>> Start Quoted text

On to Crutchfield, a source for audio equipment and always one of my favorites in print. The online version (www.crutchfield.com) didn’t let me down. On the home page is a useful “This week’s tip,” a technique sure to bring revisits from stereo nuts. The tip of the week I stopped by was statesmanlike, suggestions for damping speaker vibrations in a car and not tying the information to something on sale from Crutchfield.
One link is “Specials.” An example: “Snatch up this Blaupunkt in-dash CD for only $149.95! We only have a few of them left, but…” Another: “Save $220 on a Sony ES CD receiver! Yep, $220. And we’re talking about some of the finest car audio equipment around…” Now that’s the way to sell online.
Fragrance Counter has banners all over the place, so I felt I’d better visit the site (www.fragrancecounter.com). “Fragrance of the Week” was cK one by Calvin Klein, with a cK one backpack free for buying a 3.4-ounce eau de toilette. Another freebie: “Free Gift With Estee Lauder Pleasures.” Click on that and one gets a batch of “Bonus Buys,” one of which is Pleasures eau de parfum and “Free bag (bag?…ugh), $85 value, yours for $55.” Click on that and up comes one of the best product descriptions I’ve seen online. No, I’m not a perfume user, but I know good copy when I see it. So I forgive this site for the unadorned use of “bag” in a beauty-aid ambiance. But curiously, the copy says “FREE bag (pictured).” Sorry, Fragrance Counter, but the bag, pictured in the first reference, has disappeared. Oh, what the heck, I did see it earlier.

>> End Quoted text

### Problems
1. From the review of shopping websites, print the passage starting with "On to Crutchfield, a" and going on through "to sell online.".
2. Translate this sentence from the review of shopping websites into Spanish: "No, I’m not a perfume user, but I know good copy when I see it."

>> Start Raw records

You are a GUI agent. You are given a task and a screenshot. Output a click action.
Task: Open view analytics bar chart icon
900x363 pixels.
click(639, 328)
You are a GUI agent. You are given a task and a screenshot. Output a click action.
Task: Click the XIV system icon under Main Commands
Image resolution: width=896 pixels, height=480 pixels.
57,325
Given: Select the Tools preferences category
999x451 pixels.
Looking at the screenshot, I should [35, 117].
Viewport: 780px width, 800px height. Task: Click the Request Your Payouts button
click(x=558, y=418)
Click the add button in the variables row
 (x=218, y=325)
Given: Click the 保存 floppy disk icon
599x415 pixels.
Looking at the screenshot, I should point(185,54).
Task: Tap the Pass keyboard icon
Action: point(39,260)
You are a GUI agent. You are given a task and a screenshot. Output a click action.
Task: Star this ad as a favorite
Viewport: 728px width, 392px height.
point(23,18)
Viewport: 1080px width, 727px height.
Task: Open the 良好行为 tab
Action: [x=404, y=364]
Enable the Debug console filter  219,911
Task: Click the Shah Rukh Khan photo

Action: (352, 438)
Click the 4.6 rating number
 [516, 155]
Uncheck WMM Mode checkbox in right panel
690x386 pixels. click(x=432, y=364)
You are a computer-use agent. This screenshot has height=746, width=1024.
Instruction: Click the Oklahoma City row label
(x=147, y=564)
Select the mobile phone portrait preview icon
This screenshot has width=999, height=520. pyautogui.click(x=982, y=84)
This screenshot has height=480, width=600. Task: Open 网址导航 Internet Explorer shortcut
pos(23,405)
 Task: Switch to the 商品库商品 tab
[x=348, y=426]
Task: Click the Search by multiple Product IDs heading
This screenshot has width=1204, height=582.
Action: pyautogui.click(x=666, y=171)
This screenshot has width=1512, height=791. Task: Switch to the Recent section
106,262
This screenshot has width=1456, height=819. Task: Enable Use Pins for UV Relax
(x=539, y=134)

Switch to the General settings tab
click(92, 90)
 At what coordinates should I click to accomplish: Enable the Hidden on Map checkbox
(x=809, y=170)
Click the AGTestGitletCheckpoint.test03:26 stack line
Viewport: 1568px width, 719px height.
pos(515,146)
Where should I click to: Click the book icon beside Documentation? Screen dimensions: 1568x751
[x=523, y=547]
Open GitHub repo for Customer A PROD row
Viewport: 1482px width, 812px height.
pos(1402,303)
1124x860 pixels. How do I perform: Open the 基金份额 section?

>> End Raw records

### Results by task
1.
On to Crutchfield, a source for audio equipment and always one of my favorites in print. The online version (www.crutchfield.com) didn’t let me down. On the home page is a useful “This week’s tip,” a technique sure to bring revisits from stereo nuts. The tip of the week I stopped by was statesmanlike, suggestions for damping speaker vibrations in a car and not tying the information to something on sale from Crutchfield.
One link is “Specials.” An example: “Snatch up this Blaupunkt in-dash CD for only $149.95! We only have a few of them left, but…” Another: “Save $220 on a Sony ES CD receiver! Yep, $220. And we’re talking about some of the finest car audio equipment around…” Now that’s the way to sell online.

2. No, no uso perfume, pero reconozco un buen texto publicitario cuando lo veo.